Request:
Reproduce the material verbatim, from the line containing "Where should I click to: Select" through the line containing "will [x=318, y=68].", both included.

--- BEGIN Supplied records ---

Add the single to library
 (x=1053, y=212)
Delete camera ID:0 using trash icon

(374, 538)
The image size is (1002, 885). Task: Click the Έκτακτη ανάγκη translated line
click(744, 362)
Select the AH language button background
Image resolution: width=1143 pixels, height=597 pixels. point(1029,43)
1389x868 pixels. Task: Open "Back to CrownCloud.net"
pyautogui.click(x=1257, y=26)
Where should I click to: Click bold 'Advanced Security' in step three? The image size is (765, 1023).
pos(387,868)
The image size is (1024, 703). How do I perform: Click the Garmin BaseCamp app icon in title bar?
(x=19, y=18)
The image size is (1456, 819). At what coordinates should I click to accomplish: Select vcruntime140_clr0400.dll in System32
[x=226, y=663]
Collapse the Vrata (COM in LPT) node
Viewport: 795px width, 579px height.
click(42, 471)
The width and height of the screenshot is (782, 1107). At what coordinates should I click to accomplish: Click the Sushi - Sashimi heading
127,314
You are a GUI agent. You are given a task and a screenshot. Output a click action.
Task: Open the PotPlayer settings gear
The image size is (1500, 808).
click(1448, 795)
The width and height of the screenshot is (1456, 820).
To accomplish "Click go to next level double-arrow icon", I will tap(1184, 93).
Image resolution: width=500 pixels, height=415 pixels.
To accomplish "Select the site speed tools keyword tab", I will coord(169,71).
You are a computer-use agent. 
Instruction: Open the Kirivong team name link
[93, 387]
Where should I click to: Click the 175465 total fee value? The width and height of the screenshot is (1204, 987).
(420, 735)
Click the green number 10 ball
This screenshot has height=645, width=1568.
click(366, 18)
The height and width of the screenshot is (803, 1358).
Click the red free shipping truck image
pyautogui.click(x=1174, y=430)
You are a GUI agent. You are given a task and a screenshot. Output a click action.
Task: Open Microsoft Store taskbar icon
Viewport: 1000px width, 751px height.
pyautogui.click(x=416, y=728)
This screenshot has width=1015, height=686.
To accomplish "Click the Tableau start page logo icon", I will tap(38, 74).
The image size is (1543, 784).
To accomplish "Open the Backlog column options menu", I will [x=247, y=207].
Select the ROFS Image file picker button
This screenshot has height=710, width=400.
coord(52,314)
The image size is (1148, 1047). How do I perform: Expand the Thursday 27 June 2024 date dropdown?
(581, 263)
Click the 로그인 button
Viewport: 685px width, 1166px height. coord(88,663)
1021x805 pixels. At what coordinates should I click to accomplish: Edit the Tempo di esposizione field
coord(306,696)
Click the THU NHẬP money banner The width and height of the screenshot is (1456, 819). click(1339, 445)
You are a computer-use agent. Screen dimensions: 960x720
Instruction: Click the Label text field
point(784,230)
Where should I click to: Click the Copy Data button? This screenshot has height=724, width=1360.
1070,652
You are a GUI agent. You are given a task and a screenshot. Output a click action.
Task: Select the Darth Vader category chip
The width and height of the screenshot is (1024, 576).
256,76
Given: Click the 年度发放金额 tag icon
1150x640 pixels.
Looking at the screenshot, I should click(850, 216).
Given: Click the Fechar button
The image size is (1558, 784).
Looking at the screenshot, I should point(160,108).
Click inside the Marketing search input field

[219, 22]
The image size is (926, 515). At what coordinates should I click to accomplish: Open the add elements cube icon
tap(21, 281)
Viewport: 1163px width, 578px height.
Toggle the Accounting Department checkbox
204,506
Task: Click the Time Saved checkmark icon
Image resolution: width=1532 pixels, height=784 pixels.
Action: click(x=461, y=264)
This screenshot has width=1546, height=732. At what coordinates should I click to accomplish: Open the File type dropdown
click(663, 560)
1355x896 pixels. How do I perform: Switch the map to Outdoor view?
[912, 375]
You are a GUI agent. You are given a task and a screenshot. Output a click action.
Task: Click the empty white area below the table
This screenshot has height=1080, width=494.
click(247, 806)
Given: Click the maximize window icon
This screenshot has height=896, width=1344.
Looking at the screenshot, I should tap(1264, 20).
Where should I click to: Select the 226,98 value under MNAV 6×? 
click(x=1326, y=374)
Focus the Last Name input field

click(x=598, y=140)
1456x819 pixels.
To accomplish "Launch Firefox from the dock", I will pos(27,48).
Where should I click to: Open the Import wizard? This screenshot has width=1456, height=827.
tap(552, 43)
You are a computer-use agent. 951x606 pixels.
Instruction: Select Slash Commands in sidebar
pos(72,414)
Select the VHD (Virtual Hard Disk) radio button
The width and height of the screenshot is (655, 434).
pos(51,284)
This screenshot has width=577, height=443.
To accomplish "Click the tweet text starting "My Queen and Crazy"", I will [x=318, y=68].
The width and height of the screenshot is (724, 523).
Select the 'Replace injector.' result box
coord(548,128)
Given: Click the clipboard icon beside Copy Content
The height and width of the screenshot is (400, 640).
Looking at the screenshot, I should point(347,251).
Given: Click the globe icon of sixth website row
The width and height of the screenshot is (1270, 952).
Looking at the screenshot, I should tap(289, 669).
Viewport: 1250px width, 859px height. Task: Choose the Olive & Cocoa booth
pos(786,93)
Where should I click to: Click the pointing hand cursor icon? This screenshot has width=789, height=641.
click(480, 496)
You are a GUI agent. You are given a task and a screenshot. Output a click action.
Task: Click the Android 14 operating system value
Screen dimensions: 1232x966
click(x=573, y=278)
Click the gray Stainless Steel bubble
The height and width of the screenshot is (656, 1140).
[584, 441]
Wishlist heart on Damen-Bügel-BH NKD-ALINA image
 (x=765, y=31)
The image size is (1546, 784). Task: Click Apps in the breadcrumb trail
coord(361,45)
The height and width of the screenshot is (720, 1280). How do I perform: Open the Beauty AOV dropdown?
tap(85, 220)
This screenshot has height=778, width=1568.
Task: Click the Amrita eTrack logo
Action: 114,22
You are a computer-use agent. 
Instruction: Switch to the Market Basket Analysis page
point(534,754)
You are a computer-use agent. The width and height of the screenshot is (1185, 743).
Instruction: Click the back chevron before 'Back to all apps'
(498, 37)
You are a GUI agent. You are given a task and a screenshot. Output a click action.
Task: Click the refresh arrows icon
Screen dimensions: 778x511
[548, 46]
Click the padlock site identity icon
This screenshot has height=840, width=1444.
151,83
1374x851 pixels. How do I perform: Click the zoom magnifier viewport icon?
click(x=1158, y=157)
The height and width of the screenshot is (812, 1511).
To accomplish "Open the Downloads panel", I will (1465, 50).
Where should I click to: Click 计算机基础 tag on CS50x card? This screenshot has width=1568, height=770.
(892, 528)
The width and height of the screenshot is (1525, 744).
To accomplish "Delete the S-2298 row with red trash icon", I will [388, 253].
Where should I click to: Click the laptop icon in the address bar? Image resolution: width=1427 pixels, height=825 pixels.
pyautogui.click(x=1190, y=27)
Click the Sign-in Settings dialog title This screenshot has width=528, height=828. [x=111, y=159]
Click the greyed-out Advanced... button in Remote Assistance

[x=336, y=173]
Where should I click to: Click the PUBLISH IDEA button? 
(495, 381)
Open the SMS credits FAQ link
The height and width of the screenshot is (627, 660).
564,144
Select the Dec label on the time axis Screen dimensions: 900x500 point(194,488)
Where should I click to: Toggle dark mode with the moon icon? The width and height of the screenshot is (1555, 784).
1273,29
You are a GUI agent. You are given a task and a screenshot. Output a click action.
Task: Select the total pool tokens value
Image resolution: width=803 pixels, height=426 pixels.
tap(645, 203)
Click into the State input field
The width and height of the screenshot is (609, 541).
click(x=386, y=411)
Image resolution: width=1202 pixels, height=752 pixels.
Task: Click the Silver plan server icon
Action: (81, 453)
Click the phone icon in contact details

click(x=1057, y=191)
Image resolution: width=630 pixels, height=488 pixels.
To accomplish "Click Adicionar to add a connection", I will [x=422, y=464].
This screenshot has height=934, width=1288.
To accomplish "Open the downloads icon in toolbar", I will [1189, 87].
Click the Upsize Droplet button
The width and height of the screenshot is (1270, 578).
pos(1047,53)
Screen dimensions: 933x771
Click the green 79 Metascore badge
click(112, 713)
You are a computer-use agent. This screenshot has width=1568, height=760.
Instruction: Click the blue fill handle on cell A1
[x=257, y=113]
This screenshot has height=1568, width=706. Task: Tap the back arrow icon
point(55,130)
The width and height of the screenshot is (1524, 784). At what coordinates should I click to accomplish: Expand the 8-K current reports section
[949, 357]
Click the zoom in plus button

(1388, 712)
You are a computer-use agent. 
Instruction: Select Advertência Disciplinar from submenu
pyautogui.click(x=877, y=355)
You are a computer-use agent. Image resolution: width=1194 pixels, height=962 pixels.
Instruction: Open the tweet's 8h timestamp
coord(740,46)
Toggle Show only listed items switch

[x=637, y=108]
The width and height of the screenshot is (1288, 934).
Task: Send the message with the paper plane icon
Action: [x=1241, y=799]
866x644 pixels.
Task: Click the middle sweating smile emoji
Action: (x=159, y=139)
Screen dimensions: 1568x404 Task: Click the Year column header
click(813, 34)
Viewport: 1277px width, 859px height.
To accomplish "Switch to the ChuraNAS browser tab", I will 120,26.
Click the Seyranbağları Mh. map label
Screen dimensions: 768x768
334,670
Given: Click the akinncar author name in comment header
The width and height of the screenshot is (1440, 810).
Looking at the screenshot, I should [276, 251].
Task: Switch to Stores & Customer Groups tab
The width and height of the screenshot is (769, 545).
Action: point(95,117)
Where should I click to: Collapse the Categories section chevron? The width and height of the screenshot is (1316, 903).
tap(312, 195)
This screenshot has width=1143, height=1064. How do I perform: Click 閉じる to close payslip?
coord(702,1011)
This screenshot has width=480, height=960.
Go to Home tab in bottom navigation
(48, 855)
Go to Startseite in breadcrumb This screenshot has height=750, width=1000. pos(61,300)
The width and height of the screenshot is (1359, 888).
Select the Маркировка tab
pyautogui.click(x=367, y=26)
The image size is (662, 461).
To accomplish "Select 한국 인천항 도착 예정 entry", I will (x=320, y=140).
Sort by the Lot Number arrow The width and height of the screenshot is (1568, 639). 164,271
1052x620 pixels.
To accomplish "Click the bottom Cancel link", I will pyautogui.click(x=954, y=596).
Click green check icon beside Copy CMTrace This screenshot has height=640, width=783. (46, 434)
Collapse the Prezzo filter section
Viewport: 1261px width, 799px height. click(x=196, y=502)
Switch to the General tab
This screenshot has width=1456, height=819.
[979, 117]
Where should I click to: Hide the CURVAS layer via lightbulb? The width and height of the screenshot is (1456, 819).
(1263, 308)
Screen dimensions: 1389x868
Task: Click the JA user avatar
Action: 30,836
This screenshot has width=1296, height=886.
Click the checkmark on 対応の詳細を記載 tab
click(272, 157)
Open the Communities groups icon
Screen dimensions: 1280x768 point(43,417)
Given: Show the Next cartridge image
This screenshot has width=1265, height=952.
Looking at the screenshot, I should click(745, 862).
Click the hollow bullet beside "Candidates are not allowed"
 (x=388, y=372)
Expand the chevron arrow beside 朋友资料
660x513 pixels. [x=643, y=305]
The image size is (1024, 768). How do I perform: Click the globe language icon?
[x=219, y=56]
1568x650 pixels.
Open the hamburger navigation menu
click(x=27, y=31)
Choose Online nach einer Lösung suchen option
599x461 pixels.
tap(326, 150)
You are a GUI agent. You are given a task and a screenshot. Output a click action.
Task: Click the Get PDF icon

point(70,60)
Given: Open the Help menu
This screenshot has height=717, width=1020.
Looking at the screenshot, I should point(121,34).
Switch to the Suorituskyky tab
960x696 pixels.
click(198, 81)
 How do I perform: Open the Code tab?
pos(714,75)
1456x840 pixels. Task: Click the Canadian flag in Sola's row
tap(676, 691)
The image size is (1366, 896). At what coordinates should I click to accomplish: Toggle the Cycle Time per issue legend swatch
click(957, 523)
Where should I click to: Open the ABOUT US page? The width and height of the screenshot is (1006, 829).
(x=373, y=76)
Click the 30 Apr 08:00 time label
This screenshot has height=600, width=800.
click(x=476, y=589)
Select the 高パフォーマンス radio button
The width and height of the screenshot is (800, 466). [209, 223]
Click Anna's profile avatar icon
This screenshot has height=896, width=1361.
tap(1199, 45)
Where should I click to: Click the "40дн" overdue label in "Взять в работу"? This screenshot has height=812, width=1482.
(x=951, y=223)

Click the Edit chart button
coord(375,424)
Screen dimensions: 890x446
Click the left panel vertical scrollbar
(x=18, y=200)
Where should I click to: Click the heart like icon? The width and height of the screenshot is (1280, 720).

--- END Supplied records ---

Task answer:
Where should I click to: Select the 226,98 value under MNAV 6×? 
click(x=1326, y=374)
Focus the Last Name input field

click(x=598, y=140)
1456x819 pixels.
To accomplish "Launch Firefox from the dock", I will pos(27,48).
Where should I click to: Open the Import wizard? This screenshot has width=1456, height=827.
tap(552, 43)
You are a computer-use agent. 951x606 pixels.
Instruction: Select Slash Commands in sidebar
pos(72,414)
Select the VHD (Virtual Hard Disk) radio button
The width and height of the screenshot is (655, 434).
pos(51,284)
This screenshot has width=577, height=443.
To accomplish "Click the tweet text starting "My Queen and Crazy"", I will [x=318, y=68].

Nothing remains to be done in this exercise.